Purpose: We determine the importance of clinical and pathological variables for predicting biochemical progression in patients after surgery for specimen confined prostate cancer. We developed a simple scoring algorithm for biochemical progression in node negative cases and tested the algorithm performance on an independent group.
Materials and methods: Our study included 2,518 patients with pT2N0 or pT3N0 disease treated between 1990 and 1993. Gleason score, preoperative prostate specific antigen (PSA), margin status, extraprostatic extension, seminal vesicle involvement, DNA ploidy and adjuvant treatment were primary variables analyzed univariately. The Cox proportional hazards model was used on 2,000 randomly selected patients to develop a multivariate scoring algorithm for the aforementioned factors to predict biochemical progression-free survival. The final model included Gleason score, preoperative PSA, margin status, seminal vesicle involvement and adjuvant treatment. The prognostic score derived from this model was validated by applying it to the remaining 518 patients. Harrell's measure of concordance (C) was used to compare competing models.
Results: For patients who did not receive adjuvant therapy the derived score based on the Cox model coefficient was Gleason +1 (PSA 4 to 10), +2 (PSA 10.1 to 20), +3 (PSA greater than 20), +2 (positive seminal vesicle) and +2 (positive margin). The score was reduced by 4 if adjuvant hormonal therapy was given and by 2 for only adjuvant radiotherapy. The 5-year progression-free survival was 94% for scores less than 5, 60% for 10 and 32% for greater than 12 (C = 0. 718). Applying the score to the independent validation data set (518) resulted in 5-year progression-free survival of 96% for scores less than 5, 53% for 10 and 30% for greater than 12 (C = 0.759).
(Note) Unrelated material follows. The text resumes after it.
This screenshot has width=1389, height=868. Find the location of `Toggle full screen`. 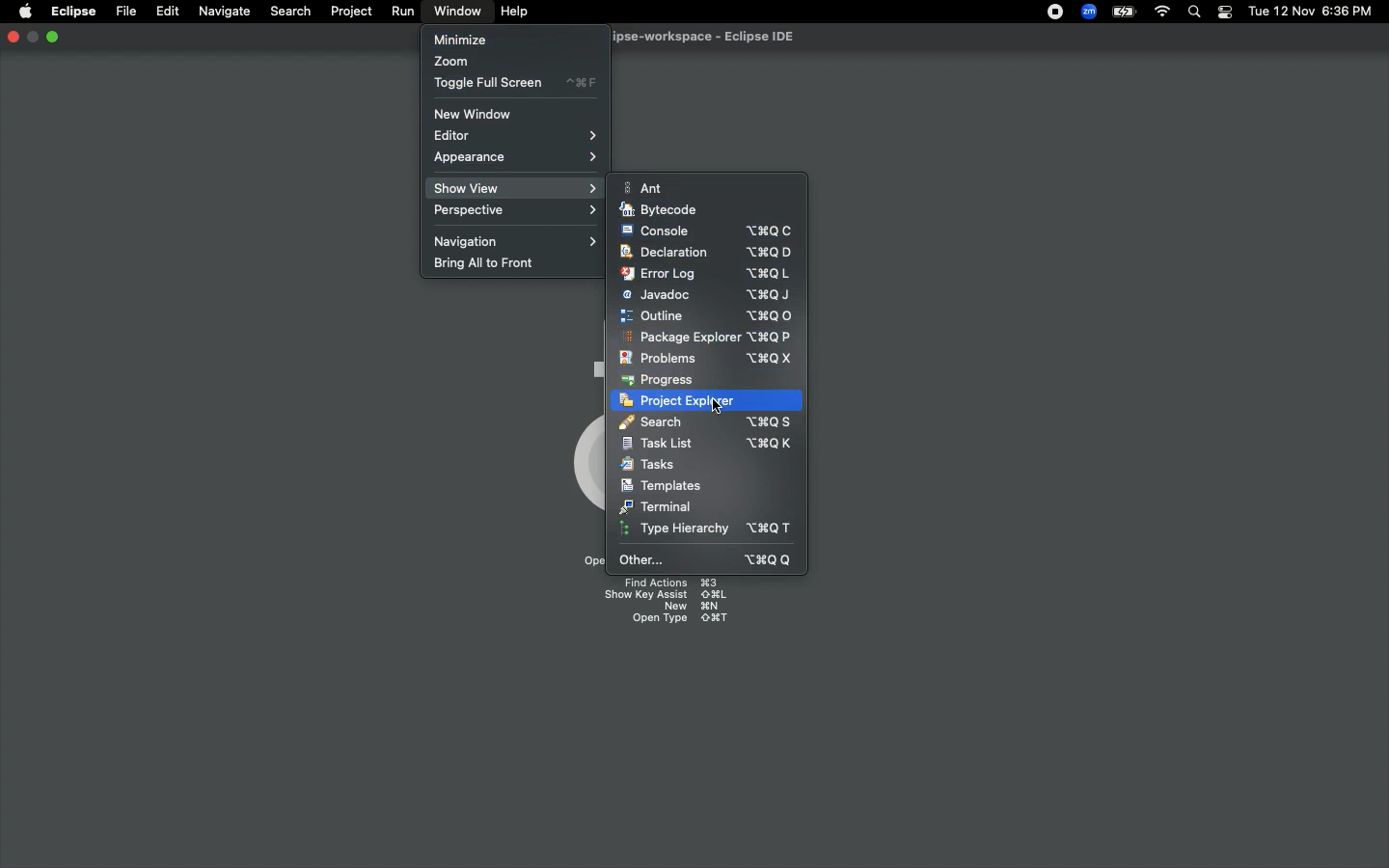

Conclusions: Progression-free survival determined by the model score group identified a wide range of risk levels for patients with specimen confined prostate cancer. This simple predictive model allows identification of patients at high risk for cancer progression with specimen confined disease who may be targeted for closer surveillance and adjuvant therapy, while those at lower risk may be simply observed.